Can you rewrite these rows with "rocket" replaced by "spaceship" and everything else left unchanged?
-- Start --
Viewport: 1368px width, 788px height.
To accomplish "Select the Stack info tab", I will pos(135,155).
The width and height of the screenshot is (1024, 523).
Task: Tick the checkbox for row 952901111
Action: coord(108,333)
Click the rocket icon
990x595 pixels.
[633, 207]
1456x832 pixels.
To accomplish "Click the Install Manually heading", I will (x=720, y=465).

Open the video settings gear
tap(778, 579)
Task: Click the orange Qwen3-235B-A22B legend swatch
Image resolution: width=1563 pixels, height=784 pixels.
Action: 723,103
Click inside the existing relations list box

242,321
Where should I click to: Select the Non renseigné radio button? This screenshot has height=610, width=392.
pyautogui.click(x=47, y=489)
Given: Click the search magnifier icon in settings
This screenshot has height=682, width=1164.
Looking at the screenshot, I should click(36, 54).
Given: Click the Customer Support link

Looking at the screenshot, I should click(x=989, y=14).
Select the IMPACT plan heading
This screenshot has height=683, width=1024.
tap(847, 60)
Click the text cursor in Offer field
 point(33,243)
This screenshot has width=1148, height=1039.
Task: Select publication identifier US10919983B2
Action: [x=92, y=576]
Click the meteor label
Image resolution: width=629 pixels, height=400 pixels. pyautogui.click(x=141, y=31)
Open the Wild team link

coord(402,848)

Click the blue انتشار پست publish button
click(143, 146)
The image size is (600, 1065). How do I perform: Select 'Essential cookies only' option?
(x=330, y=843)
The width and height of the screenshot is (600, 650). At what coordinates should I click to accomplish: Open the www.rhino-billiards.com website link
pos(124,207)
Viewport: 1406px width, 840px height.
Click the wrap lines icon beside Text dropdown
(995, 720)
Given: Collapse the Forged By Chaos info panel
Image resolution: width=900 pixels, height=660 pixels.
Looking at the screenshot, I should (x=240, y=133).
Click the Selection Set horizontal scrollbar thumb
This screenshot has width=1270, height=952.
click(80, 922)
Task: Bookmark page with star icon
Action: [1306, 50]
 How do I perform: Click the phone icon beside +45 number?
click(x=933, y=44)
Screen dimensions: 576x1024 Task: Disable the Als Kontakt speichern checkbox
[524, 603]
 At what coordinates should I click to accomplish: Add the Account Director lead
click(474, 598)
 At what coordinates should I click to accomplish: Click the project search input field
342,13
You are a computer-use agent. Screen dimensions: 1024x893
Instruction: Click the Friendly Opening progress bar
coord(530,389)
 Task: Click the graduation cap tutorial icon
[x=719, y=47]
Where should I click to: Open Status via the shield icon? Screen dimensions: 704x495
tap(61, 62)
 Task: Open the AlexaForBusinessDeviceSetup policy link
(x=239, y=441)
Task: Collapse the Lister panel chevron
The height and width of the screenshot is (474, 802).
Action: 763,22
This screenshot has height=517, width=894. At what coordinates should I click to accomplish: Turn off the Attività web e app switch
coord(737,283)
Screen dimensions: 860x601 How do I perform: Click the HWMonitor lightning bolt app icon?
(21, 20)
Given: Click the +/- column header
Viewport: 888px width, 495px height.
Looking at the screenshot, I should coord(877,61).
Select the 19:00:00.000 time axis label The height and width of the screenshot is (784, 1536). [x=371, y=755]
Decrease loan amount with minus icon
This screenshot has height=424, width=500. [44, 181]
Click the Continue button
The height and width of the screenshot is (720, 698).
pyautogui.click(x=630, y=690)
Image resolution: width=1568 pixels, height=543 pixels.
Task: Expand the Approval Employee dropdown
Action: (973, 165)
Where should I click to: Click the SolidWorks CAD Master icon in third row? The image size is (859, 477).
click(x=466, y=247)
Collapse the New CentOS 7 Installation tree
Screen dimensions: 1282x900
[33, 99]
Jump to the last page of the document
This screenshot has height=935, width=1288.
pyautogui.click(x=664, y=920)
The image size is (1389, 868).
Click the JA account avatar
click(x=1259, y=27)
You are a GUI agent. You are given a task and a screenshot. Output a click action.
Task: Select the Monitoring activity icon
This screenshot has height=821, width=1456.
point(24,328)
-- End --
> [EXERCISE SOLUTION]
Viewport: 1368px width, 788px height.
To accomplish "Select the Stack info tab", I will pos(135,155).
The width and height of the screenshot is (1024, 523).
Task: Tick the checkbox for row 952901111
Action: coord(108,333)
Click the spaceship icon
990x595 pixels.
[633, 207]
1456x832 pixels.
To accomplish "Click the Install Manually heading", I will (x=720, y=465).

Open the video settings gear
tap(778, 579)
Task: Click the orange Qwen3-235B-A22B legend swatch
Image resolution: width=1563 pixels, height=784 pixels.
Action: 723,103
Click inside the existing relations list box

242,321
Where should I click to: Select the Non renseigné radio button? This screenshot has height=610, width=392.
pyautogui.click(x=47, y=489)
Given: Click the search magnifier icon in settings
This screenshot has height=682, width=1164.
Looking at the screenshot, I should click(36, 54).
Given: Click the Customer Support link

Looking at the screenshot, I should click(x=989, y=14).
Select the IMPACT plan heading
This screenshot has height=683, width=1024.
tap(847, 60)
Click the text cursor in Offer field
 point(33,243)
This screenshot has width=1148, height=1039.
Task: Select publication identifier US10919983B2
Action: [x=92, y=576]
Click the meteor label
Image resolution: width=629 pixels, height=400 pixels. pyautogui.click(x=141, y=31)
Open the Wild team link

coord(402,848)

Click the blue انتشار پست publish button
click(143, 146)
The image size is (600, 1065). How do I perform: Select 'Essential cookies only' option?
(x=330, y=843)
The width and height of the screenshot is (600, 650). At what coordinates should I click to accomplish: Open the www.rhino-billiards.com website link
pos(124,207)
Viewport: 1406px width, 840px height.
Click the wrap lines icon beside Text dropdown
(995, 720)
Given: Collapse the Forged By Chaos info panel
Image resolution: width=900 pixels, height=660 pixels.
Looking at the screenshot, I should (x=240, y=133).
Click the Selection Set horizontal scrollbar thumb
This screenshot has width=1270, height=952.
click(80, 922)
Task: Bookmark page with star icon
Action: [1306, 50]
 How do I perform: Click the phone icon beside +45 number?
click(x=933, y=44)
Screen dimensions: 576x1024 Task: Disable the Als Kontakt speichern checkbox
[524, 603]
 At what coordinates should I click to accomplish: Add the Account Director lead
click(474, 598)
 At what coordinates should I click to accomplish: Click the project search input field
342,13
You are a computer-use agent. Screen dimensions: 1024x893
Instruction: Click the Friendly Opening progress bar
coord(530,389)
 Task: Click the graduation cap tutorial icon
[x=719, y=47]
Where should I click to: Open Status via the shield icon? Screen dimensions: 704x495
tap(61, 62)
 Task: Open the AlexaForBusinessDeviceSetup policy link
(x=239, y=441)
Task: Collapse the Lister panel chevron
The height and width of the screenshot is (474, 802).
Action: 763,22
This screenshot has height=517, width=894. At what coordinates should I click to accomplish: Turn off the Attività web e app switch
coord(737,283)
Screen dimensions: 860x601 How do I perform: Click the HWMonitor lightning bolt app icon?
(21, 20)
Given: Click the +/- column header
Viewport: 888px width, 495px height.
Looking at the screenshot, I should coord(877,61).
Select the 19:00:00.000 time axis label The height and width of the screenshot is (784, 1536). [x=371, y=755]
Decrease loan amount with minus icon
This screenshot has height=424, width=500. [44, 181]
Click the Continue button
The height and width of the screenshot is (720, 698).
pyautogui.click(x=630, y=690)
Image resolution: width=1568 pixels, height=543 pixels.
Task: Expand the Approval Employee dropdown
Action: (973, 165)
Where should I click to: Click the SolidWorks CAD Master icon in third row? The image size is (859, 477).
click(x=466, y=247)
Collapse the New CentOS 7 Installation tree
Screen dimensions: 1282x900
[33, 99]
Jump to the last page of the document
This screenshot has height=935, width=1288.
pyautogui.click(x=664, y=920)
The image size is (1389, 868).
Click the JA account avatar
click(x=1259, y=27)
You are a GUI agent. You are given a task and a screenshot. Output a click action.
Task: Select the Monitoring activity icon
This screenshot has height=821, width=1456.
point(24,328)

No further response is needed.